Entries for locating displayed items
---------------

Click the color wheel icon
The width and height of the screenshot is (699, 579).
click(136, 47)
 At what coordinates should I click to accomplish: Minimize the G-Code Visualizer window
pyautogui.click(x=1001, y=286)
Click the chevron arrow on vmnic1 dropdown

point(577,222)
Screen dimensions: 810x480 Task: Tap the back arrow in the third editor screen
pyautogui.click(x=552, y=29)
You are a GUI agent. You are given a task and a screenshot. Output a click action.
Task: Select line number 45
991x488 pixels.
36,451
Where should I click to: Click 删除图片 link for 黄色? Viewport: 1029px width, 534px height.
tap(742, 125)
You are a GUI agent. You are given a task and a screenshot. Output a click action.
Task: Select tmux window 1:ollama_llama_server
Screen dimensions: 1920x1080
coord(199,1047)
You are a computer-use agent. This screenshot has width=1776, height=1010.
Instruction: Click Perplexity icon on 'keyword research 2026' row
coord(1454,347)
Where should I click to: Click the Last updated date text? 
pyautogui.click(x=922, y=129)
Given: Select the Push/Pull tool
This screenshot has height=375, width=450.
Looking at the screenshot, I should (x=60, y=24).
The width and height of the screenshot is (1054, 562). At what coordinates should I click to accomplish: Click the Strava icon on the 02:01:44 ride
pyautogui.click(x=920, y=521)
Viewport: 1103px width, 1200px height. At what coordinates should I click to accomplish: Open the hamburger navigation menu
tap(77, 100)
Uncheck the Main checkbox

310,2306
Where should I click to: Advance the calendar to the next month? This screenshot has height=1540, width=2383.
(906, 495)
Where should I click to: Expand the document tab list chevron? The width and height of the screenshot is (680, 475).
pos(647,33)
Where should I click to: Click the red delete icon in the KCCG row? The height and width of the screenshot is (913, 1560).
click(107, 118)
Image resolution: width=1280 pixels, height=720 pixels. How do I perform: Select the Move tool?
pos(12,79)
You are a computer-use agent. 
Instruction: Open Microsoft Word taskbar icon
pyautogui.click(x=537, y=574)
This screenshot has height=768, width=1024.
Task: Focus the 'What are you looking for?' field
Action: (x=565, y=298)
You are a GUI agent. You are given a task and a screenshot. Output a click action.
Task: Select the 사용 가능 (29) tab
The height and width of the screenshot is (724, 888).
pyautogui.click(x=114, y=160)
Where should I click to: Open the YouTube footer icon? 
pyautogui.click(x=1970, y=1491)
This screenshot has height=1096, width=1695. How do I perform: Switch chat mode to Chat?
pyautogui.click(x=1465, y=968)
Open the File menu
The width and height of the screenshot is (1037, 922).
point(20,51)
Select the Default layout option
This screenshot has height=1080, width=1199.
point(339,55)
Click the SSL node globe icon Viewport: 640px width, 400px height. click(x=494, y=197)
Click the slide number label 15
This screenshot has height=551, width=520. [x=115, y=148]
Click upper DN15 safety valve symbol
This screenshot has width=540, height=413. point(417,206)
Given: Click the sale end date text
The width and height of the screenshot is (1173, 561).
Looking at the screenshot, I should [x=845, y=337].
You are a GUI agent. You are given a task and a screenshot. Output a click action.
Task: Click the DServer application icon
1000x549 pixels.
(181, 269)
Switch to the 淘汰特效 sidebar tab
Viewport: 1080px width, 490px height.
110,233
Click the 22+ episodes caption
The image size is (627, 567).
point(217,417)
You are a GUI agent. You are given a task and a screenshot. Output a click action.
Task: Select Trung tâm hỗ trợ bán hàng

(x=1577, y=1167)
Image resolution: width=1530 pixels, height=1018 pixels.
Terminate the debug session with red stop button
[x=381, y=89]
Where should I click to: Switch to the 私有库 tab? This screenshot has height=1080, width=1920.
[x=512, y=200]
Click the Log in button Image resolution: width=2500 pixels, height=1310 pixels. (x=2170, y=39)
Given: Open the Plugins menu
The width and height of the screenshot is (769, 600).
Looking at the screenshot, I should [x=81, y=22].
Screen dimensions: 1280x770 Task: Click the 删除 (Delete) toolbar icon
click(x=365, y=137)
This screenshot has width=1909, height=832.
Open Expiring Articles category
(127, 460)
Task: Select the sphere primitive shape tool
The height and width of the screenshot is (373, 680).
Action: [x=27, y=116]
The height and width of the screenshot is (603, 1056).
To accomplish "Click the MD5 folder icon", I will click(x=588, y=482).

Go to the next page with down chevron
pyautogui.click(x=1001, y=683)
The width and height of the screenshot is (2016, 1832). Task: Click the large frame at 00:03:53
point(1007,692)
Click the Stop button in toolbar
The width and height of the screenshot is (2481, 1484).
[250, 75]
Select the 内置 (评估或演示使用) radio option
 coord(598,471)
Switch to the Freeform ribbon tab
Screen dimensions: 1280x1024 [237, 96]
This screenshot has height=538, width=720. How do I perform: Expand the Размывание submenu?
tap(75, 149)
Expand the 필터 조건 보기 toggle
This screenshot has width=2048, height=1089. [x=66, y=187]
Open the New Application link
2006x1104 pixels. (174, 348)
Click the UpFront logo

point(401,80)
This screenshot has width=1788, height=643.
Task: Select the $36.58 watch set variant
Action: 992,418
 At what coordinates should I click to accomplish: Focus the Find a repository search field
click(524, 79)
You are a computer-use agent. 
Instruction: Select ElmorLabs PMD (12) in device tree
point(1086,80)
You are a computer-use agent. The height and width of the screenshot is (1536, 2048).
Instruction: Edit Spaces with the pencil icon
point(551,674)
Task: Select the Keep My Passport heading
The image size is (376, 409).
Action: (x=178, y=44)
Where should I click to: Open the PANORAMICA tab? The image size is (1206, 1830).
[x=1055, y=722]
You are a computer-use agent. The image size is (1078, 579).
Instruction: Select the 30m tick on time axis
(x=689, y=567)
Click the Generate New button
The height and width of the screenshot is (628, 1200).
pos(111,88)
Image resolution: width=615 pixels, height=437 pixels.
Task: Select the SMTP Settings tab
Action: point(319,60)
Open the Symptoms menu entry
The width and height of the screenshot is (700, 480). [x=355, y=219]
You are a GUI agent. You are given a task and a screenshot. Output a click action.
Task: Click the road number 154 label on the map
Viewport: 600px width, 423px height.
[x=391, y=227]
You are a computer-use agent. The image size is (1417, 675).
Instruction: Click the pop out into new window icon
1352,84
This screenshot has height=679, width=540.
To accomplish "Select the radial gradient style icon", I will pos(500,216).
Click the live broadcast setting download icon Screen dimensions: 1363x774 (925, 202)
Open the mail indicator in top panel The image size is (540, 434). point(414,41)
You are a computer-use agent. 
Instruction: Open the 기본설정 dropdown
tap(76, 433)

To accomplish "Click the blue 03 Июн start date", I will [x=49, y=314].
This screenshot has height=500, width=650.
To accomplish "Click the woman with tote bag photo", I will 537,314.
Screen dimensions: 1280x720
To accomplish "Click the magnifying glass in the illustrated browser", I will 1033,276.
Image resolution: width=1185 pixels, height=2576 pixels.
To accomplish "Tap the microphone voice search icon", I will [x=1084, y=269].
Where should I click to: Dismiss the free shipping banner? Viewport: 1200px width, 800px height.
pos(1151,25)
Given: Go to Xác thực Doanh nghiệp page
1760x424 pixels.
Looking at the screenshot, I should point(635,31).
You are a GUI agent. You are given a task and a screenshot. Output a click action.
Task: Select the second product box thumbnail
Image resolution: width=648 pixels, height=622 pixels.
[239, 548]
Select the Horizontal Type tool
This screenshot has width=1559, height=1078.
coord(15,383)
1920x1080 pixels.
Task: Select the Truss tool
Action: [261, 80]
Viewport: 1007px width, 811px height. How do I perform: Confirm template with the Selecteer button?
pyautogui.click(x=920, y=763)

---------------

**Goal:**
Retype every one of the entries above word for word, without changing anything.

**Task result:**
Click the color wheel icon
The width and height of the screenshot is (699, 579).
click(136, 47)
 At what coordinates should I click to accomplish: Minimize the G-Code Visualizer window
pyautogui.click(x=1001, y=286)
Click the chevron arrow on vmnic1 dropdown

point(577,222)
Screen dimensions: 810x480 Task: Tap the back arrow in the third editor screen
pyautogui.click(x=552, y=29)
You are a GUI agent. You are given a task and a screenshot. Output a click action.
Task: Select line number 45
991x488 pixels.
36,451
Where should I click to: Click 删除图片 link for 黄色? Viewport: 1029px width, 534px height.
tap(742, 125)
You are a GUI agent. You are given a task and a screenshot. Output a click action.
Task: Select tmux window 1:ollama_llama_server
Screen dimensions: 1920x1080
coord(199,1047)
You are a computer-use agent. This screenshot has width=1776, height=1010.
Instruction: Click Perplexity icon on 'keyword research 2026' row
coord(1454,347)
Where should I click to: Click the Last updated date text? 
pyautogui.click(x=922, y=129)
Given: Select the Push/Pull tool
This screenshot has height=375, width=450.
Looking at the screenshot, I should (x=60, y=24).
The width and height of the screenshot is (1054, 562). At what coordinates should I click to accomplish: Click the Strava icon on the 02:01:44 ride
pyautogui.click(x=920, y=521)
Viewport: 1103px width, 1200px height. At what coordinates should I click to accomplish: Open the hamburger navigation menu
tap(77, 100)
Uncheck the Main checkbox

310,2306
Where should I click to: Advance the calendar to the next month? This screenshot has height=1540, width=2383.
(906, 495)
Where should I click to: Expand the document tab list chevron? The width and height of the screenshot is (680, 475).
pos(647,33)
Where should I click to: Click the red delete icon in the KCCG row? The height and width of the screenshot is (913, 1560).
click(107, 118)
Image resolution: width=1280 pixels, height=720 pixels. How do I perform: Select the Move tool?
pos(12,79)
You are a computer-use agent. 
Instruction: Open Microsoft Word taskbar icon
pyautogui.click(x=537, y=574)
This screenshot has height=768, width=1024.
Task: Focus the 'What are you looking for?' field
Action: (x=565, y=298)
You are a GUI agent. You are given a task and a screenshot. Output a click action.
Task: Select the 사용 가능 (29) tab
The height and width of the screenshot is (724, 888).
pyautogui.click(x=114, y=160)
Where should I click to: Open the YouTube footer icon? 
pyautogui.click(x=1970, y=1491)
This screenshot has height=1096, width=1695. How do I perform: Switch chat mode to Chat?
pyautogui.click(x=1465, y=968)
Open the File menu
The width and height of the screenshot is (1037, 922).
point(20,51)
Select the Default layout option
This screenshot has height=1080, width=1199.
point(339,55)
Click the SSL node globe icon Viewport: 640px width, 400px height. click(x=494, y=197)
Click the slide number label 15
This screenshot has height=551, width=520. [x=115, y=148]
Click upper DN15 safety valve symbol
This screenshot has width=540, height=413. point(417,206)
Given: Click the sale end date text
The width and height of the screenshot is (1173, 561).
Looking at the screenshot, I should [x=845, y=337].
You are a GUI agent. You are given a task and a screenshot. Output a click action.
Task: Click the DServer application icon
1000x549 pixels.
(181, 269)
Switch to the 淘汰特效 sidebar tab
Viewport: 1080px width, 490px height.
110,233
Click the 22+ episodes caption
The image size is (627, 567).
point(217,417)
You are a GUI agent. You are given a task and a screenshot. Output a click action.
Task: Select Trung tâm hỗ trợ bán hàng

(x=1577, y=1167)
Image resolution: width=1530 pixels, height=1018 pixels.
Terminate the debug session with red stop button
[x=381, y=89]
Where should I click to: Switch to the 私有库 tab? This screenshot has height=1080, width=1920.
[x=512, y=200]
Click the Log in button Image resolution: width=2500 pixels, height=1310 pixels. (x=2170, y=39)
Given: Open the Plugins menu
The width and height of the screenshot is (769, 600).
Looking at the screenshot, I should [x=81, y=22].
Screen dimensions: 1280x770 Task: Click the 删除 (Delete) toolbar icon
click(x=365, y=137)
This screenshot has width=1909, height=832.
Open Expiring Articles category
(127, 460)
Task: Select the sphere primitive shape tool
The height and width of the screenshot is (373, 680).
Action: [x=27, y=116]
The height and width of the screenshot is (603, 1056).
To accomplish "Click the MD5 folder icon", I will click(x=588, y=482).

Go to the next page with down chevron
pyautogui.click(x=1001, y=683)
The width and height of the screenshot is (2016, 1832). Task: Click the large frame at 00:03:53
point(1007,692)
Click the Stop button in toolbar
The width and height of the screenshot is (2481, 1484).
[250, 75]
Select the 内置 (评估或演示使用) radio option
 coord(598,471)
Switch to the Freeform ribbon tab
Screen dimensions: 1280x1024 [237, 96]
This screenshot has height=538, width=720. How do I perform: Expand the Размывание submenu?
tap(75, 149)
Expand the 필터 조건 보기 toggle
This screenshot has width=2048, height=1089. [x=66, y=187]
Open the New Application link
2006x1104 pixels. (174, 348)
Click the UpFront logo

point(401,80)
This screenshot has width=1788, height=643.
Task: Select the $36.58 watch set variant
Action: 992,418
 At what coordinates should I click to accomplish: Focus the Find a repository search field
click(524, 79)
You are a computer-use agent. 
Instruction: Select ElmorLabs PMD (12) in device tree
point(1086,80)
You are a computer-use agent. The height and width of the screenshot is (1536, 2048).
Instruction: Edit Spaces with the pencil icon
point(551,674)
Task: Select the Keep My Passport heading
The image size is (376, 409).
Action: (x=178, y=44)
Where should I click to: Open the PANORAMICA tab? The image size is (1206, 1830).
[x=1055, y=722]
You are a computer-use agent. The image size is (1078, 579).
Instruction: Select the 30m tick on time axis
(x=689, y=567)
Click the Generate New button
The height and width of the screenshot is (628, 1200).
pos(111,88)
Image resolution: width=615 pixels, height=437 pixels.
Task: Select the SMTP Settings tab
Action: point(319,60)
Open the Symptoms menu entry
The width and height of the screenshot is (700, 480). [x=355, y=219]
You are a GUI agent. You are given a task and a screenshot. Output a click action.
Task: Click the road number 154 label on the map
Viewport: 600px width, 423px height.
[x=391, y=227]
You are a computer-use agent. The image size is (1417, 675).
Instruction: Click the pop out into new window icon
1352,84
This screenshot has height=679, width=540.
To accomplish "Select the radial gradient style icon", I will pos(500,216).
Click the live broadcast setting download icon Screen dimensions: 1363x774 (925, 202)
Open the mail indicator in top panel The image size is (540, 434). point(414,41)
You are a computer-use agent. 
Instruction: Open the 기본설정 dropdown
tap(76, 433)

To accomplish "Click the blue 03 Июн start date", I will [x=49, y=314].
This screenshot has height=500, width=650.
To accomplish "Click the woman with tote bag photo", I will 537,314.
Screen dimensions: 1280x720
To accomplish "Click the magnifying glass in the illustrated browser", I will 1033,276.
Image resolution: width=1185 pixels, height=2576 pixels.
To accomplish "Tap the microphone voice search icon", I will [x=1084, y=269].
Where should I click to: Dismiss the free shipping banner? Viewport: 1200px width, 800px height.
pos(1151,25)
Given: Go to Xác thực Doanh nghiệp page
1760x424 pixels.
Looking at the screenshot, I should point(635,31).
You are a GUI agent. You are given a task and a screenshot. Output a click action.
Task: Select the second product box thumbnail
Image resolution: width=648 pixels, height=622 pixels.
[239, 548]
Select the Horizontal Type tool
This screenshot has width=1559, height=1078.
coord(15,383)
1920x1080 pixels.
Task: Select the Truss tool
Action: [261, 80]
Viewport: 1007px width, 811px height. How do I perform: Confirm template with the Selecteer button?
pyautogui.click(x=920, y=763)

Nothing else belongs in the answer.